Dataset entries
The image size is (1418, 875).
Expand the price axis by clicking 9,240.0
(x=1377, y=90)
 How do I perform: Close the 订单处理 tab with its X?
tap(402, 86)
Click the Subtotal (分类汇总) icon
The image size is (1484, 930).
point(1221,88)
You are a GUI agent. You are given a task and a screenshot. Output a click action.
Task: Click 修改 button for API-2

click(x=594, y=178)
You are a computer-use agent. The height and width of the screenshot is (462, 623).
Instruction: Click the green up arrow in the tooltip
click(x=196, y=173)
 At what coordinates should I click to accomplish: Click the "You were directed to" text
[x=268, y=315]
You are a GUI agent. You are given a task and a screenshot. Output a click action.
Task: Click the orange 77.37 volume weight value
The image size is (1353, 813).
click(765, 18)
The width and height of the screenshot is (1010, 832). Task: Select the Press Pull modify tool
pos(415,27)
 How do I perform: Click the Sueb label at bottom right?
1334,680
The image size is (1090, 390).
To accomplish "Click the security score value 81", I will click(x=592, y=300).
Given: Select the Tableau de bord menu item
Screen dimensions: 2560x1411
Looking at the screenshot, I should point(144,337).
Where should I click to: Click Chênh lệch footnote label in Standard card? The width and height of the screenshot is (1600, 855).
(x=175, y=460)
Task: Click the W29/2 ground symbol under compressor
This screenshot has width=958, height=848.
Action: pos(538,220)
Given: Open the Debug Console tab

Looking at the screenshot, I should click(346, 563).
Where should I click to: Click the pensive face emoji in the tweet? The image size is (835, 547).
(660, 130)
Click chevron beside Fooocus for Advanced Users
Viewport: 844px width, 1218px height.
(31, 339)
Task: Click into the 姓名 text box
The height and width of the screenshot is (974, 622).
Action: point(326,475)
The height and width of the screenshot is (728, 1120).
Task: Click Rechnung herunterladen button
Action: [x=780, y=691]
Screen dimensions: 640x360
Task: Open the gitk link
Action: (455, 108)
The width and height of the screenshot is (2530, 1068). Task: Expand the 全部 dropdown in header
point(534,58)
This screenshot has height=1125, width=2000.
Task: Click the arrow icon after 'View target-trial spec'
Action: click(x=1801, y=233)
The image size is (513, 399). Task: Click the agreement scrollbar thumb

== Goal of the exercise ==
The word is "value". Copy every line above where it appears.

== Written solution ==
Task: Click the orange 77.37 volume weight value
To accomplish "Click the security score value 81", I will click(x=592, y=300).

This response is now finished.